### Exercise details
Count up the lines holding "agent" in the material, then reply with only the number.

::::::

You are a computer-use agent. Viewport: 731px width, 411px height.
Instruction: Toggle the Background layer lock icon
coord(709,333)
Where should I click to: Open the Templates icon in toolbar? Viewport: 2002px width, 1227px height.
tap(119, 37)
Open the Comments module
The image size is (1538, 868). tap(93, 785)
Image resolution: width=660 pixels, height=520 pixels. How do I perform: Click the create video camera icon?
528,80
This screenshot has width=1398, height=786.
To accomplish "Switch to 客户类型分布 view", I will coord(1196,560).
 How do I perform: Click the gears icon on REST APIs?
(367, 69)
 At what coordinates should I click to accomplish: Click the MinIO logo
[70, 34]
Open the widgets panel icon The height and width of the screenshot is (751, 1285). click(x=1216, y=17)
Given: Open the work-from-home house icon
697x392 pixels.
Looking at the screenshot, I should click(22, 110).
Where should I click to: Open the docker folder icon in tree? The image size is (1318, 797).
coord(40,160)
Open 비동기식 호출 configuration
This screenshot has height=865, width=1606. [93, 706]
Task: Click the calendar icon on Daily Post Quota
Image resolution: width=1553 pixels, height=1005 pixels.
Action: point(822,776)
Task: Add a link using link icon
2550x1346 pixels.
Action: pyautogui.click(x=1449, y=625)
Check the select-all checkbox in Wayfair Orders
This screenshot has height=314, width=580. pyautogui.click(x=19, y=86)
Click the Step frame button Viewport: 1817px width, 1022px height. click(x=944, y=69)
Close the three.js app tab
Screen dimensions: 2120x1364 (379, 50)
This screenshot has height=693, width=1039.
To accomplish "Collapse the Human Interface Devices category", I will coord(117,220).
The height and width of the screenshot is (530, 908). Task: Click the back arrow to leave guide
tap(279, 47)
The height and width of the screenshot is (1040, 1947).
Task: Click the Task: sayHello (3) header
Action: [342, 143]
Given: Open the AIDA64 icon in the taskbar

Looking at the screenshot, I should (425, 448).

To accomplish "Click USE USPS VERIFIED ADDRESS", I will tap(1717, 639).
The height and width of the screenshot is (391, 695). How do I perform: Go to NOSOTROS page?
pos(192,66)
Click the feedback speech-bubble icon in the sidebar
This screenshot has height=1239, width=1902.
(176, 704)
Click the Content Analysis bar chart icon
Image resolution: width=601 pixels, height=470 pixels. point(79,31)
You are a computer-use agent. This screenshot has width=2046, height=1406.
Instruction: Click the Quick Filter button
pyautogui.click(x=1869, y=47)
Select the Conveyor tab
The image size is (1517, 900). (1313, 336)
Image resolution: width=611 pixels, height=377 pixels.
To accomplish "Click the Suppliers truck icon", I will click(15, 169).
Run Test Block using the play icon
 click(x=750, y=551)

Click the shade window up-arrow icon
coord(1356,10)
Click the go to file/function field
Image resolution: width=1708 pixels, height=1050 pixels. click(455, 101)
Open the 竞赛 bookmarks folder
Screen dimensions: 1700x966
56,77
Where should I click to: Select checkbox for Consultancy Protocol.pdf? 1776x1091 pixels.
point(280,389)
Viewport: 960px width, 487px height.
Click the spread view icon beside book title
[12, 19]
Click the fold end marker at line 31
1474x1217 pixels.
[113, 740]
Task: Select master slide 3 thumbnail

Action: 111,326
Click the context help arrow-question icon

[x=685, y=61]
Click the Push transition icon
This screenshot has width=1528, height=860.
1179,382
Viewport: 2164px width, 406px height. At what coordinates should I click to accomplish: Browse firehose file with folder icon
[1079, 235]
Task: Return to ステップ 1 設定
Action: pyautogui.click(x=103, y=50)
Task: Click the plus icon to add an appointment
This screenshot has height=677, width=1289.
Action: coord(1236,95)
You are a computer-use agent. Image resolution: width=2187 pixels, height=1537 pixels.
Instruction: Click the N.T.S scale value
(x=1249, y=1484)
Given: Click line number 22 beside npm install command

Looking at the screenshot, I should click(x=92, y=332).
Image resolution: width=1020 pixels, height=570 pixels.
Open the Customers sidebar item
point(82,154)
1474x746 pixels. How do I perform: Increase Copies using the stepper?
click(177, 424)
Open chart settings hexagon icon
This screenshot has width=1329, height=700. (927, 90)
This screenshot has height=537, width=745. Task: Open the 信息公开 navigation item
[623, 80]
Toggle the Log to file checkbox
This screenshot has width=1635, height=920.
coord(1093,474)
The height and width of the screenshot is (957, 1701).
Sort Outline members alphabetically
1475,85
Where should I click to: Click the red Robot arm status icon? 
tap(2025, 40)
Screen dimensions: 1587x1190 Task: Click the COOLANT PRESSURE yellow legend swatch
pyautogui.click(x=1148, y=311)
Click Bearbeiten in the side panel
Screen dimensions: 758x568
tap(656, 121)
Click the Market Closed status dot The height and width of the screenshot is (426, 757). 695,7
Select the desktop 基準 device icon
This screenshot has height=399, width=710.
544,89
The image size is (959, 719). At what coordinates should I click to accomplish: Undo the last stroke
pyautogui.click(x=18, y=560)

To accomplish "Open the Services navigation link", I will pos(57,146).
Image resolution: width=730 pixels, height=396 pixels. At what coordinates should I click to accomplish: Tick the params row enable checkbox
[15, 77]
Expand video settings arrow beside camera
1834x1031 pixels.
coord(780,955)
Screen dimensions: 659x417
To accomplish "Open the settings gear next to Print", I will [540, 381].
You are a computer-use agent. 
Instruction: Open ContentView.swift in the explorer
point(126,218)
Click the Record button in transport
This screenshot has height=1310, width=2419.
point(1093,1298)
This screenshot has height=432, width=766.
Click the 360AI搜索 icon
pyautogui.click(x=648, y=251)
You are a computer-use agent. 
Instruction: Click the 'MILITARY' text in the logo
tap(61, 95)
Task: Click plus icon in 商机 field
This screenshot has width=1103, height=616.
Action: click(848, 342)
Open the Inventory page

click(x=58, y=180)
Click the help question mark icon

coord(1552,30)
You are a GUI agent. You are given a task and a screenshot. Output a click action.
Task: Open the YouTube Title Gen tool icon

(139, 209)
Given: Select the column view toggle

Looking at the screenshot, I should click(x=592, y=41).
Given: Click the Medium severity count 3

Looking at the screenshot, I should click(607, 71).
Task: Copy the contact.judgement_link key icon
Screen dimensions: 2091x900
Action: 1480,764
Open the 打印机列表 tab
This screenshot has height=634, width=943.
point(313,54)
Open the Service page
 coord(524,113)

::::::

### Result of this task
6